Biraz daha yaklaşıp kusursuz yüz hatlarına odaklandım. Hiçbir zaman böyle bir sevgilim olamayacaktı belki ama şuan karşımda uyuyan bu masum yakışıklılığı izlememi de kimse engelleyemiyecekti. Yani benim bunun yanlış olduğunu düşünüp saat arayışıma devam etmem ya da Karan'ın uyanması dışında.

"Beni kesmen bittiyse gitsen artık." sesini duymamla şom düşünceli olduğuma kanaat getirdim.

"B..ben ss..saat arıyordum." dedim kendimi toparlamam gerekirken iyice panikleyerek.

"Suratımda saatin yazdığını sanmıyorum." dedi. Haklı!

"Suratına bakmıyordum. Telefonunu arıyordum." dedim bir nevi bir işin içinden sıyrılmaya çalışarak.

"Masada." dedi ve kafasını yastığa gömdü.

Kahretsin, çok çekiciydi. Bir kızın çekici olması gerekirken evrenin tersine çalışan bu adamın bu kadar çekici olması... YANLIŞ ZEYNEP BU DÜŞÜNCELER YANLIŞ!

Kendime verdiğim telkinlerle de bir yere varamasamda en azından toparlanmamı sağlamıştım.

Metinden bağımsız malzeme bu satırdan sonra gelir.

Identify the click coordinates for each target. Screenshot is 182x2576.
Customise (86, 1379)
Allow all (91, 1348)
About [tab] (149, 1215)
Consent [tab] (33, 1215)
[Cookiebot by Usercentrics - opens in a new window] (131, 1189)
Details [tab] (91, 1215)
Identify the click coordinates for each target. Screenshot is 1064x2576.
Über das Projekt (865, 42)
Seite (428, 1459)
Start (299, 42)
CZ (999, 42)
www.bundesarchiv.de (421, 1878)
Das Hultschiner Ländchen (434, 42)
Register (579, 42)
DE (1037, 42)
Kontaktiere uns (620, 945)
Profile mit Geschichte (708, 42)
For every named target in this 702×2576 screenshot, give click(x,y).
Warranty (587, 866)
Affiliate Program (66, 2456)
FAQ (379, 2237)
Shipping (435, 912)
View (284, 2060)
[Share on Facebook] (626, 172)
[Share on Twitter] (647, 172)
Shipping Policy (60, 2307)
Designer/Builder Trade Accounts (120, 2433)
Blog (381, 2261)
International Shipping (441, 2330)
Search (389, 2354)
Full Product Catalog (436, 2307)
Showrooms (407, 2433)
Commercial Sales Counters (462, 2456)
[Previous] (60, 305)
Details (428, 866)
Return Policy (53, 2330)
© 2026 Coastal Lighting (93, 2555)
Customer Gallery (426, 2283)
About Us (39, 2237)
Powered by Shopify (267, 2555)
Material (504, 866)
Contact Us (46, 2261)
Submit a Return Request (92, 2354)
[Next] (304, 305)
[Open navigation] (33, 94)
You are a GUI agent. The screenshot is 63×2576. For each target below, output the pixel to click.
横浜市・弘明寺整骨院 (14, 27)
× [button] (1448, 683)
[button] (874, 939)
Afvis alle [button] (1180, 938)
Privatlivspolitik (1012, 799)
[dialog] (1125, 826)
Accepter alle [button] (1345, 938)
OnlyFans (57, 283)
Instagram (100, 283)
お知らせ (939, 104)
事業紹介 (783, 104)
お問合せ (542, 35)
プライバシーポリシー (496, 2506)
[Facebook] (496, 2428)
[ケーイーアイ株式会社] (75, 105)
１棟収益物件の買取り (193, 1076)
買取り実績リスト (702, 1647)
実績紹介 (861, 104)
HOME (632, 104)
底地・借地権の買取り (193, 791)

Masada duran telefonu elime alıp ortadaki tuşuna bastım. Gözlerim saate takılınca hazırlanmak için daha 3 saatim olduğunu farkettim. Yani bu demekti ki 1 saat daha yat, yatmaya çalış.

Sessiz adımlarla odama geri döndüm. Yatağıma yatıp battaniyeyi üstüme çektim. Uyuyabildim mi peki? Hayır.

Sağa sola dönmelerim kesilmeksizin artarken yataktan kalktım. Ama yapacak bir şeyim olmadığından yatağa oturup yapacak bir şeyler düşünmeye başladım.

Sonra düşünmenin bana yaramadığını düşünüp düşünceler alemimden çıktım.

Ve en sonunda yataktan kalkıp üstüme dün giydiğim kıyafetleri ,artık kıyafetlerim olan kıyafetleri, geçirdim.

Odadan yine sessizce çıkarken mutfağa gidip neden bir kahvaltı hazırlamayayım diye düşündüm. En azından becerikli olduğum bir işti.

Dolabın kapağını açmamla 'ne yapsam acaba?' telaşı beni aldı.

Kapaktaki yumurtalardan üç adet aldım ve haşlanması için ocağa koydum. Bir de klasik ve vazgeçilmez olan patateslerden iki tane alıp kızartma yapmaya karar verdim.

Patatesleri soymaya başladığımda aklıma eskiden iki patatesi altı kişi için kızarttığımız günler geldi. O an saf bir acıyla doldum. Tamam ruhen de acı duymuştum ama nedensizce fiziksel bir acı hissediyordum.

Fiziksel acımın sebebini anlamam düşüncelerimi sürekli yaptığım gibi uzaklaştırmamla aynı anda oldu.

Parmağımı kesmiştim. Derin bir şekilde. Oflamaya, yaraya üflemeye başladım. Kırk yılın başı iyi bir şey yapalım dedim, elime yüzüme bulaştırdım.